(qlmbusinessnews.com via bbc.co.uk – – Fri, 28th Dec 2018) London, Uk – –
Music retailer HMV is poised to enter administration for the second time in six years, a move that would affect 2,200 staff at more than 120 stores.
HMV's sales have been hit by competition from streaming services and online retailers.
The BBC understands the company could appoint administrators as soon as Friday.
In 2013, HMV was taken over by Hilco, which specialise in restructuring companies.
Hilco bought 141 stores from the chain, in a deal worth about £50m.
The firm saw HMV host live events in store, with musicians including Kylie Minogue, Stormzy and The Darkness.
‘Sand not rocks'
Digital music revenue overtook sales of physical formats like CDs and records for the first time in 2012.
Since then, online shopping and downloads and streaming provided by platforms such as Amazon, Spotify and Netflix, have continued to eat into sales of physical music.
Julie Palmer, partner at business consultancy Begbies Traynor, says the fall of HMV has been “coming for many years”.
She added; “It has been revealed that the business turnaround has been built on a bed of sand rather than rocks.”
Richard Lim, Chief Executive, Retail Economics, said HMV's situation came amid a weak retailing climate: “Poor Christmas trading has claimed its first victim.”
While Christmas is normally a time of higher revenues for retailers, the number of shoppers hitting the post-Christmas sales dipped this year.

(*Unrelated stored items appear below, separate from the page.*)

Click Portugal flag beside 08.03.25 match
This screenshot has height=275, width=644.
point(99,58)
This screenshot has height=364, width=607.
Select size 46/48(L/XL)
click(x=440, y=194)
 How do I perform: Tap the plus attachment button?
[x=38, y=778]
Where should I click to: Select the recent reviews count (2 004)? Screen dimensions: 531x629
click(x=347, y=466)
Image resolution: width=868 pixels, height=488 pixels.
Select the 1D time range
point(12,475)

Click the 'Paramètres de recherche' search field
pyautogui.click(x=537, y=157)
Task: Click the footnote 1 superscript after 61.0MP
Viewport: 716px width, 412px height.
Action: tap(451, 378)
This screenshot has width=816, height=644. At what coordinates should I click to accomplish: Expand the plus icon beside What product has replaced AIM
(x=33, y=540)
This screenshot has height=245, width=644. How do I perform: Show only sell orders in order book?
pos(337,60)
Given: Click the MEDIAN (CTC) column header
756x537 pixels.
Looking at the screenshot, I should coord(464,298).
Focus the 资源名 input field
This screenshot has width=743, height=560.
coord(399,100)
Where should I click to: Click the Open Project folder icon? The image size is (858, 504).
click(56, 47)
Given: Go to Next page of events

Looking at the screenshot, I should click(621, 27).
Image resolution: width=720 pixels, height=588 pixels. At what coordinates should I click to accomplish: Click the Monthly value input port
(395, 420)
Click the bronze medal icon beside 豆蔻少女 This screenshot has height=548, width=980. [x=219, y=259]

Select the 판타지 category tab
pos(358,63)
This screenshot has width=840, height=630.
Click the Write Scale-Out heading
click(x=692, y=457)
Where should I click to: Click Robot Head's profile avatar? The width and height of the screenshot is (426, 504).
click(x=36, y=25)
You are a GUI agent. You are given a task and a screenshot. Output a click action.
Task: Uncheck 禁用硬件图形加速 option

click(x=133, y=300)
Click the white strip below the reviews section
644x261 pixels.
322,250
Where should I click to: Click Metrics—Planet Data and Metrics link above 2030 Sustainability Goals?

Britain's shops have also faced uncertainty over Brexit, which sparked a fall in the pound and therefore raised the price of imported goods, rising labour costs, higher business property taxes and unseasonably warm weather.
HMV, famous for its iconic logo featuring a dog and trumpet, is Britain's last surviving national music retailer.
It was launched by English composer Edward Elgar in 1921, selling gramophones, radios and popular music hall recordings.